- Full name: Galina Andreyevna Nikandrova
- Born: September 9, 1987 (age 38) Novopolotsk, Belarus

Gymnastics career
- Discipline: Rhythmic gymnastics
- Country represented: Belarus (2003-2004)
- Club: RTsFVS Navopolotsk
- Head coach: Irina Leparskaya
- Assistant coach: Natalia Shmakova
- Choreographer: Halina Ryzhankova
- Retired: yes
- Medal record
Rhythmic gymnastics
Representing Belarus
| Event | 1st | 2nd | 3rd |
| FIG World Cup | 0 | 3 | 2 |
| Total | 0 | 3 | 2 |
European Championships
| Bronze medal – third place | 2003 Riesa | 5 Ribbons |

= Galina Nikandrova =

Belarusian gymnast (born 1987)

Galina Andreyevna Nikandrova (born 9 September 1987) is a retired Belarusian rhythmic gymnast. She's a European Championships and World Cup medalist.

== Biography ==
Galina took up rhythmic gymnastics at the Youth Sports School-1 GORONO, training under Tatyana Krivko. At the 2003 European Championships in Riesa, Galina helped the national group win bronze in the 5 ribbons final.

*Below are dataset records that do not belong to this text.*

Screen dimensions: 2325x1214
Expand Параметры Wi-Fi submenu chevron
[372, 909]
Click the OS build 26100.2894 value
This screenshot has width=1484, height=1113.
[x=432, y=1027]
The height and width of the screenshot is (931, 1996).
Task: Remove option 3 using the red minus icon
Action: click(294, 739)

In 2004 the group won 3 silver and 2 bronze medals in the 2003–2004 World Cup circuit. At the Olympic Games in Athens Nikandrova, Zlatislava Nersesyan, Yenia Burlo, Glafira Martinovich, Nataliya Aleksandrova and Maryia Poplyko took 6th place in the preliminaries and were 4th in the final, being just 0.600 points away from the bronze medal.

Nikadrova has been declared a Masters of sports of international class.